Simultaneous occurrence of carotid atherosclerotic disease and ipsilateral cerebral aneurysm is known because of common risk factors. When interventional neuroradiologists encounter such cases, issue of 'in which order to treat these lesions ' is raised. If carotid artery disease is treated first, then acute increase in perfusion pressure and high dose antiplatelets might increase the risk of aneurysm rupture. If aneurysm coiling is performed first, the stroke risk may increase due to manipulations through plaque and compromise of cerebral flow secondary to catheter placement through stenotic vessel. Even though aneurysm coiling first is a rational approach, there are technical problems like crossing the carotid lesion safely and making sure that placement of catheter through the stenosed vessel will not compromise the cerebral blood flow. This technical report describes our protocol in performing safe and successful coil embolization in three cases with moderate carotid stenosis and ipsilateral intracranial aneurysm. Our emphasis is mainly on technical considerations with the aim of avoiding cerebral embolism during crossing of carotid plaque and to avoid compromise of cerebral blood flow using 'syngo iflow' . These technical considerations may have important implications in treatment of intracranial aneurysm in patients with moderate ipsilateral cervical carotid stenosis.

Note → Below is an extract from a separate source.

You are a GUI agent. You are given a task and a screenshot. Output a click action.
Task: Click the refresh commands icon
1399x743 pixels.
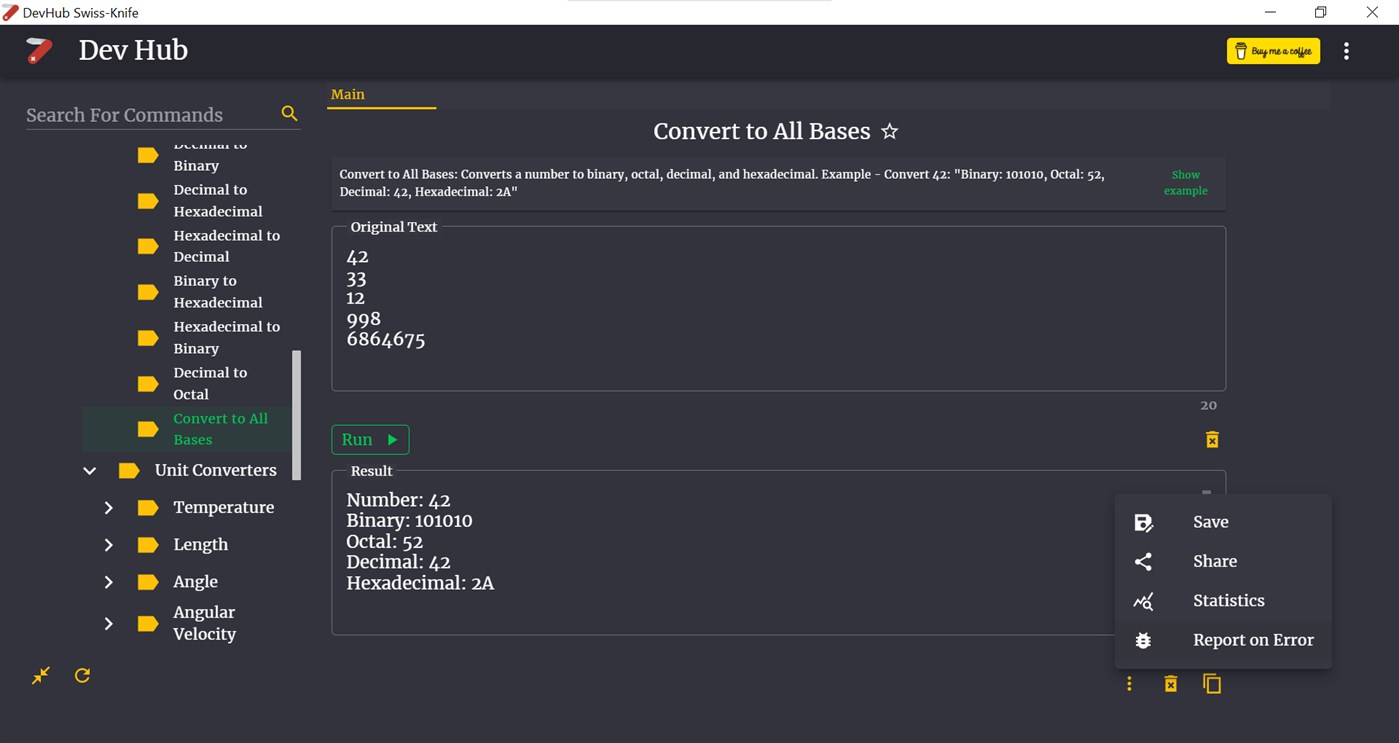click(83, 676)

KEywORDS: Carotid stenosis, Ipsilateral intracranial aneurysm, Syngo iflow, coiling
ÖZKarotid aterosklerotik hastalık ve ipsilateral serebral anevrizmanın eşzamanlı oluşumu, ortak risk faktörleri nedeniyle bilinmektedir. Girişimsel nöroradyologlar bu gibi durumlarda karşılaştığında, 'bu lezyonların hangi sırayla tedavi edileceği' sorunu ortaya çıkar. Karotis arter hastalığı önce tedavi edilirse, perfüzyon basıncında akut artış ve yüksek doz antitrombositler anevrizma rüptürü riskini artırabilir. Eğer önce anevrizmaya koil konursa, plak içinden manipülasyonlar ve stenotik damar yoluyla kateter yerleştirmeye sekonder olarak serebral akışın olumsuz etkilenmesi nedeniyle inme riski artabilir. İlk önce anevrizmaya koil konması akılcı bir yaklaşım olsa da karotis lezyonunu güvenli şekilde geçmek ve kateteri daralmış damar yoluyla yerleştirmenin serebral kan akışını tehlikeye atmayacağından emin olmak gibi teknik sorunları vardır. Bu teknik rapor, orta derecede karotis darlığı ve ipsilateral intrakraniyal anevrizması olan üç olguda güvenli ve başarılı bir koil embolizasyonu uygulama protokolümüzü açıklamaktadır. Temel olarak karotis plak geçişi sırasında serebral emboliden kaçınmak ve 'syngo iFlow' kullanarak serebral kan akımının olumsuz etkilenmesini önlemek amacıyla teknik hususları vurgulamaktayız. Bu teknik hususlar orta derecede ipsilateral servikal karotis darlığı olan hastalarda intrakraniyal anevrizma tedavisinde önemli olabilir.